To provide interaction with a user, embodiments of the subject matter described in this specification may be implemented on a computer having a display device (e.g., a CRT (cathode ray tube) or LCD (liquid crystal display) monitor) for displaying information to the user and a keyboard and pointing device (e.g., a mouse, trackball, or a presence-sensitive display or other surface through which the user can provide input to the computer). Other types of devices may also be used to provide interaction with a user; for example, the feedback provided to the user may be any form of sensory feedback, such as visual feedback, auditory feedback, or tactile feedback; and input from the user may be received in any form, including acoustic, voice, or tactile input. Additionally, a computer can interact with a user by sending documents to and receiving documents from a device used by the user; for example, by sending web pages to a web browser in response to requests received from a web browser on a user's device.
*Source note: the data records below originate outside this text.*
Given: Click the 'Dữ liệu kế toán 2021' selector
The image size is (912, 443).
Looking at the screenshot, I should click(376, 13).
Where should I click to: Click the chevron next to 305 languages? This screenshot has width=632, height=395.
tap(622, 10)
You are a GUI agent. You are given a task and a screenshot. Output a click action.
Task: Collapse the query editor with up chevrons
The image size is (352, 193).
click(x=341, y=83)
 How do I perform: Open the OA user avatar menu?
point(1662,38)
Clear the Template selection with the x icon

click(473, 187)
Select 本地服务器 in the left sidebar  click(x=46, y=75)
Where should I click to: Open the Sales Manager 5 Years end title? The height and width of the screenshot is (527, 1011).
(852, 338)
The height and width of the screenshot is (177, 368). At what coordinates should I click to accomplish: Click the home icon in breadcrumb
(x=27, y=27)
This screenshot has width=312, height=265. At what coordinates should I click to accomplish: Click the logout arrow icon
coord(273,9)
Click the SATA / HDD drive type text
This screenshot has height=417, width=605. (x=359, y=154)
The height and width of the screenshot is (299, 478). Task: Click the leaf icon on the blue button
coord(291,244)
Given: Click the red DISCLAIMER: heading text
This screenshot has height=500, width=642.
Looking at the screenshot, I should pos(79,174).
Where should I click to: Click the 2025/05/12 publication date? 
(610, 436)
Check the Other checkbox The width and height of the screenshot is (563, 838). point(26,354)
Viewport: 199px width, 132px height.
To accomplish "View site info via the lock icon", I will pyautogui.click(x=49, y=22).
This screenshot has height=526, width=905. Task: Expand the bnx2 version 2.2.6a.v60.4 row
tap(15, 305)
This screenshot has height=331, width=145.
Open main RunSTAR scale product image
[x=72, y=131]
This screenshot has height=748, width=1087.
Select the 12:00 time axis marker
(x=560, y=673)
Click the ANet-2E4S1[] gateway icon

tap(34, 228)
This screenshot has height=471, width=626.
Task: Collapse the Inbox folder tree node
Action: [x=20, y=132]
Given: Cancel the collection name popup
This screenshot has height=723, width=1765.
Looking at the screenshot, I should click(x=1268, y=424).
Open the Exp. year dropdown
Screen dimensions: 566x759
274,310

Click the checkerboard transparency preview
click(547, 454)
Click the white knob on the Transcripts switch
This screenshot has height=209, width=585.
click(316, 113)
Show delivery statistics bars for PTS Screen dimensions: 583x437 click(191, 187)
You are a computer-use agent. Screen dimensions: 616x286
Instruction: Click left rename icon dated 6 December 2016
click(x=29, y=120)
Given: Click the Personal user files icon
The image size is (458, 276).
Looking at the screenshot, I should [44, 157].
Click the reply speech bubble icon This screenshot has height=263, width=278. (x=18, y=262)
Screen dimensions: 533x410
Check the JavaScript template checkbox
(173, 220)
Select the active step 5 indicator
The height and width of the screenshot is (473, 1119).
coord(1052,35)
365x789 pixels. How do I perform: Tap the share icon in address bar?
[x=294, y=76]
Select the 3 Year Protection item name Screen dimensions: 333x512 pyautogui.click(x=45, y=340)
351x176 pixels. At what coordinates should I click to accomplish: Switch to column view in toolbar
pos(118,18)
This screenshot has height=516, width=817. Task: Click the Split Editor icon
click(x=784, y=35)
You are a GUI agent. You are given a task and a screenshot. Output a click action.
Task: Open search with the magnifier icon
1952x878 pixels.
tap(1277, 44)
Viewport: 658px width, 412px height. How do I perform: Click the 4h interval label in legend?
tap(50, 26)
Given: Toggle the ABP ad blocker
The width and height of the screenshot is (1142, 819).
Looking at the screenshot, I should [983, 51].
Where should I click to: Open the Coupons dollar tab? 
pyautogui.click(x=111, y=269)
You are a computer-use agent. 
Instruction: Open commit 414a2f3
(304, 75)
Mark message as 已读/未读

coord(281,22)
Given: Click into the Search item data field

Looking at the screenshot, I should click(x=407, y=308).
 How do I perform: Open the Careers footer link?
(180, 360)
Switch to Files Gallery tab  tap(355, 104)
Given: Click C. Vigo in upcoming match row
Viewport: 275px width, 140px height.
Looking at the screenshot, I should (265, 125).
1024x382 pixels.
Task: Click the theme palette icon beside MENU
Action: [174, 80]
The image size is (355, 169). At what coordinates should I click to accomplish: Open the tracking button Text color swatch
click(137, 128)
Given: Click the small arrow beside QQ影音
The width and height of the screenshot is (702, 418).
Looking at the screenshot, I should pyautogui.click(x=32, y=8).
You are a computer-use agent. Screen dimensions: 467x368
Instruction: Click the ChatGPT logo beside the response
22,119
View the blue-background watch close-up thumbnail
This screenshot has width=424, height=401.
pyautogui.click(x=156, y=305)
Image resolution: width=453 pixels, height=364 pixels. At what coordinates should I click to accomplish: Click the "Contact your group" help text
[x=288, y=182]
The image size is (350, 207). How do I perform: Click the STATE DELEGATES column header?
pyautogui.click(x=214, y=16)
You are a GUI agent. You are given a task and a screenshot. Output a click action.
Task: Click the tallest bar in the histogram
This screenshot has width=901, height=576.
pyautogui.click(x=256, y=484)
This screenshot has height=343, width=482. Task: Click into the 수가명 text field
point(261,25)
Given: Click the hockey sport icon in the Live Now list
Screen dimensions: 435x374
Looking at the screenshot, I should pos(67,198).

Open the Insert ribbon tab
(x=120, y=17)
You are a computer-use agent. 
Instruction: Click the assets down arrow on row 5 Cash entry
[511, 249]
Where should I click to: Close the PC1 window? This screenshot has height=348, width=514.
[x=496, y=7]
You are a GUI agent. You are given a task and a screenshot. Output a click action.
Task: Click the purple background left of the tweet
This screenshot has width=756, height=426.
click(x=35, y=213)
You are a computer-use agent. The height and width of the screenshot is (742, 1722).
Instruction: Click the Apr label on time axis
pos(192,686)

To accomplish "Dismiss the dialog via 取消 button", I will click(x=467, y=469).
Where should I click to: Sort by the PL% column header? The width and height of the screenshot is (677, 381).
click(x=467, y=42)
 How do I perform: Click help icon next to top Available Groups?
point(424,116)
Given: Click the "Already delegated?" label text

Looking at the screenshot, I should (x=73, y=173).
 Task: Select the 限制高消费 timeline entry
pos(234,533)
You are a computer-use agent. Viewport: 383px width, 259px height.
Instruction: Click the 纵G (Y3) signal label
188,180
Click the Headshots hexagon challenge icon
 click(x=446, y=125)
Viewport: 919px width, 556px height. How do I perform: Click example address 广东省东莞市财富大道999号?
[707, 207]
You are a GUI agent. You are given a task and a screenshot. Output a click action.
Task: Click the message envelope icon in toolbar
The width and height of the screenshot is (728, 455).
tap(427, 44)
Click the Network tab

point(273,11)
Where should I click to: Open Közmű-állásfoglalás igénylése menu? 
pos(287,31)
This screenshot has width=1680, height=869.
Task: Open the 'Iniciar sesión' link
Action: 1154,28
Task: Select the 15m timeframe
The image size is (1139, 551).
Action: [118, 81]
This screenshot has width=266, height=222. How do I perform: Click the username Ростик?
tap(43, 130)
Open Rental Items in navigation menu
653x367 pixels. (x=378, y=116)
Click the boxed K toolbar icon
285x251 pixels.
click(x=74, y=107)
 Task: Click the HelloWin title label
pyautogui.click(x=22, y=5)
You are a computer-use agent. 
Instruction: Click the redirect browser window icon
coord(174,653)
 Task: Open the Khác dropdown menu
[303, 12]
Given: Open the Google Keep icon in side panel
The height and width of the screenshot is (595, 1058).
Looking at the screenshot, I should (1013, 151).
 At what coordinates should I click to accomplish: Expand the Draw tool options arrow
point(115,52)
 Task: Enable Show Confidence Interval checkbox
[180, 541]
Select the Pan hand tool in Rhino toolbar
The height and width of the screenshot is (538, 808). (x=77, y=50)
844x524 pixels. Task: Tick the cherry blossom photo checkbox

Further, a computer can interact with a user by sending text messages or other forms of messages to a personal device (e.g., a smart phone) running a messaging application and receiving response messages from the user in return.

Embodiments of the subject matter described in this specification may be implemented in a computing system that includes a back-end component (e.g., as a data server), or includes an intermediate component (e.g., an application server), or includes a front-end component (e.g., a client computer having a graphical user interface, a web browser, or an application through which a user can interact with an embodiment of the subject matter described in this specification), or any combination of one or more such back-end components, intermediate components, or front-end components. Components of the system may be interconnected by any form or medium of digital data communication (e.g., a communications network). Examples of communications networks include a local area network (LAN) and a wide area network (WAN), such as the Internet.

A computing system may include clients and servers. A client and server are typically remote from each other and typically interact via a communications network. The relationship of a client and server arises by virtue of computer programs running on respective computers and having a client-server relationship with each other. In some embodiments, a server transmits data (e.g., an HTML page) to a user device (e.g., for displaying the data to a user interacting with the device as a client and receiving user input from a user interacting with the device as a client. Data generated at the user device (e.g., a result of a user interaction) may be received from the device at the server.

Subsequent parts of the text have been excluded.